La seule chose qu’on pourrait lui reprocher, c’est de ne pas rendre ses bulletins signés dans les temps. Toujours un mois de retard. Mais, je suis injuste ! Ce n’est pas lui le responsable. Ce sont ses parents. Son père est marin, il part pour des campagnes de pêches de plusieurs semaines au nord de Terre-Neuve. Je n’ai jamais vu sa mère au collège. Il est pourtant son unique enfant. Alors, il rend ses bulletins avec systématiquement un mois de retard. Sûrement quand son père revient au port.
C’est quand il a fallu remplir les vœux d’orientation que tout a commencé.
En fin de troisième, se joue l’avenir scolaire de l’enfant. La fiche d’orientation doit être renseignée et signée par les parents et elle doit partir au Rectorat dans le délai imparti sinon l’enfant risque d’être orienté par défaut dans une filière non choisie.
Attendre un mois n’était pas possible.
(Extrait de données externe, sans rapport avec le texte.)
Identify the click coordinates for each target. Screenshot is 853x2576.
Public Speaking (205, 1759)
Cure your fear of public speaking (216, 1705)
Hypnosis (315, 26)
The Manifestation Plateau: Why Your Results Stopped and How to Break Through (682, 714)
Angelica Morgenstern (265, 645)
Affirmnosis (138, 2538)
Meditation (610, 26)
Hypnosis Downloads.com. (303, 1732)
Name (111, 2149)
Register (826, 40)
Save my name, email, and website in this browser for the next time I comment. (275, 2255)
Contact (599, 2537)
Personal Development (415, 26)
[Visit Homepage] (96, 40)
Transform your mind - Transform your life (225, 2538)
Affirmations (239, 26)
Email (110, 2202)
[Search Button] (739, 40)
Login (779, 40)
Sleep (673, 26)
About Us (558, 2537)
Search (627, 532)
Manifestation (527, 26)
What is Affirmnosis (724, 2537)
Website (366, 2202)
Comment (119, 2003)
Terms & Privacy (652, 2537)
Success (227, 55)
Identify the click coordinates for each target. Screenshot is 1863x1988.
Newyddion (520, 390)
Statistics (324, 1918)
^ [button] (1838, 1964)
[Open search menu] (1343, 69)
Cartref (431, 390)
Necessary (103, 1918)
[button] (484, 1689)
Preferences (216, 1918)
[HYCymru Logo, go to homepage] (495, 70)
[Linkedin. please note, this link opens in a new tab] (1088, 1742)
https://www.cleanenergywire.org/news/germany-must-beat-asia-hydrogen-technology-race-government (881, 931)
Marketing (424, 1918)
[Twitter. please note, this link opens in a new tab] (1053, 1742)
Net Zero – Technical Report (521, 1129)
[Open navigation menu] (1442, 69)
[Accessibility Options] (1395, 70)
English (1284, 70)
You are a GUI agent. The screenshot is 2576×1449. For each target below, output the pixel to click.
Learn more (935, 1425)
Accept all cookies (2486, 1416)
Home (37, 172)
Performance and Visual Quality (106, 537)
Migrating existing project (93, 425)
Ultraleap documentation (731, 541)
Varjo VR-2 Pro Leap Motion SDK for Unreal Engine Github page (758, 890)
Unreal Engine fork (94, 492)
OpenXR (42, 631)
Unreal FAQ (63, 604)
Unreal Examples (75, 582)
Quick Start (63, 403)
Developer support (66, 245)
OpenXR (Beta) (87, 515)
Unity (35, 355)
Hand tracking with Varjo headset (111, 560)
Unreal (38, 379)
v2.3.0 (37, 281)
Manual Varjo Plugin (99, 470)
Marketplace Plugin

J’ai donc demandé à Éric de venir me voir à la fin des cours. Il était seize heures. Je m’en rappelle très bien. La nuit était tombée tôt avec ce ciel couvert et les flocons tourbillonnaient au gré des bourrasques. Éric est arrivé discrètement. Il était apeuré, craintif, les yeux affolés et la sueur perlait sur son front. Il était comme pris en défaut. Je lui ai assuré qu’il n’avait pas à avoir peur. J’avais juste une ou deux questions à lui poser. Il est alors parti dans des explications alambiquées, s’excusant dix fois de suite, bredouillant des propos incompréhensibles à propos de son père qui faisait son possible avec un fils aussi peu reconnaissant, qu’il allait s’améliorer, qu’il ne créerait plus de soucis.
- Éric. Calme-toi. Je veux juste te parler de ton carnet de correspondance.
Il est alors devenu livide. Puis cramoisi. La colère déformait ses traits. Je ne l’avais jamais vu comme ça. Je n’ai d’ailleurs jamais vu personne dans une telle fureur.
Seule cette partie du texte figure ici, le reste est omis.